__EXTRAIT CHOISI__
___
La constitution sénégalaise de 2001, bien que trop mal écrite, contient des proclamations comme : le respect des libertés fondamentales et des droits du citoyen comme base de la société sénégalaise, le respect et la consolidation d’un Etat de droit dans lequel, l’Etat et les citoyens, sont soumis aux mêmes normes juridiques sous le contrôle d’une justice indépendante et impartiale, la volonté du Sénégal d’être un Etat moderne qui fonctionne selon le jeu loyal et équitable entre une majorité qui gouverne et une opposition démocratique, et un Etat qui reconnait cette opposition démocratique, et un Etat qui reconnait cette opposition comme un pilier fondamental de la démocratie et un rouage indispensable au bon fonctionnement du mécanisme démocratique (préambule de la Constitution) ; contient des affirmations selon lesquelles : les partis politiques et les coalitions de partis politiques concourent à l’expression du suffrage, dans les conditions fixées par la Constitution et par la Loi (article 4).
Les partis politiques sont également tenus de respecter les règles de bonne gouvernance associative sous peine de sanctions susceptibles de conduire à la suspension et à la dissolution (article 4, alinéa 4).
___
__DONNÉES FOURNIES__

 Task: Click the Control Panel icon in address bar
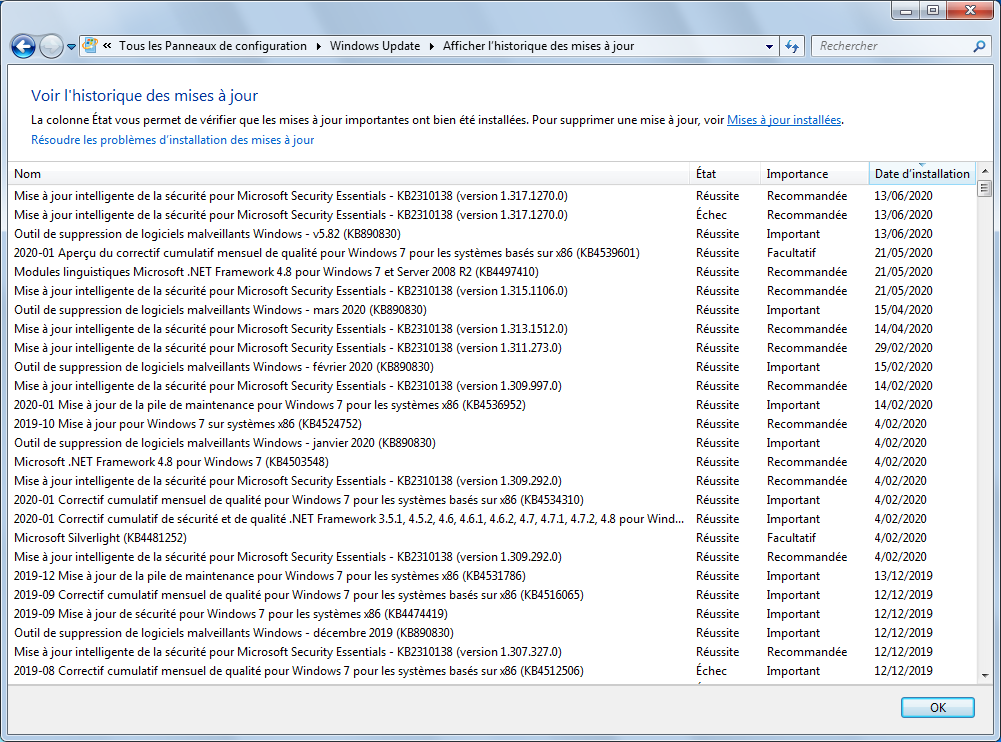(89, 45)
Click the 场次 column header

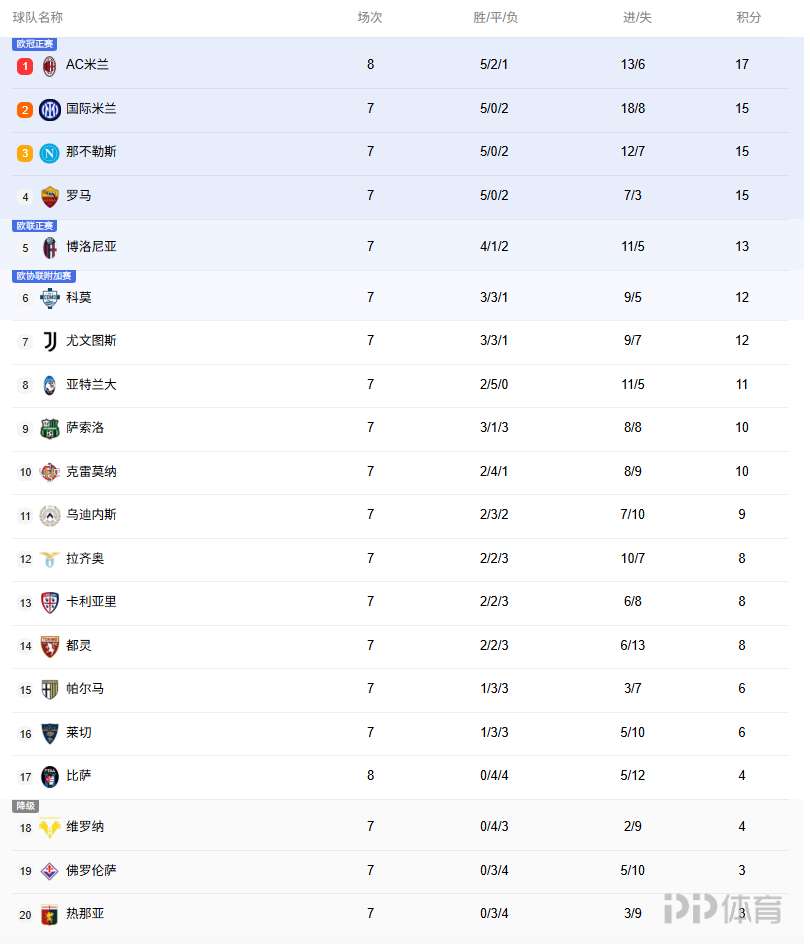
___
__CONSIGNES__
**1.** Pouvez-vous réécrire le passage sur la constitution sénégalaise depuis « Les partis politiques sont » jusqu'à « 4, alinéa 4). » inclus, en remplaçant « sanctions » par « pénalités » ?
**2.** Pouvez-vous poursuivre le texte sur la constitution sénégalaise de 2001 après sa dernière phrase ?

__RÉPONSES ATTENDUES__
**1.**
Les partis politiques sont également tenus de respecter les règles de bonne gouvernance associative sous peine de pénalités susceptibles de conduire à la suspension et à la dissolution (article 4, alinéa 4).

**2.**
Le peuple sénégalais reconnaît l’existence des droits de l’homme inviolables et inaliénables comme base de toute communauté humaine, de la paix et de la justice dans le monde (article 7) ; reconnaît le droit à l’information plurielle (article 8) que « chacun a le droit d’exprimer et de diffuser librement ses opinions par la parole, la plume, l’image, la marche pacifique, pourvu que l’exercice de ces droits ne porte atteinte ni à l’honneur, ni à la considération d’autrui, ni à l’ordre public » ; que « le pouvoir judiciaire est gardien des droits définis par la Constitution et la Loi » ; qu’elle « est inviolable » ; que « l’Etat a l’obligation de la respecter et de la protéger » ; que « tout individu a le droit à la vie, à la liberté, à la sécurité, au libre développement de sa personnalité, à l’intégrité corporelle, notamment à la protection contre toutes mutilations corporelles ».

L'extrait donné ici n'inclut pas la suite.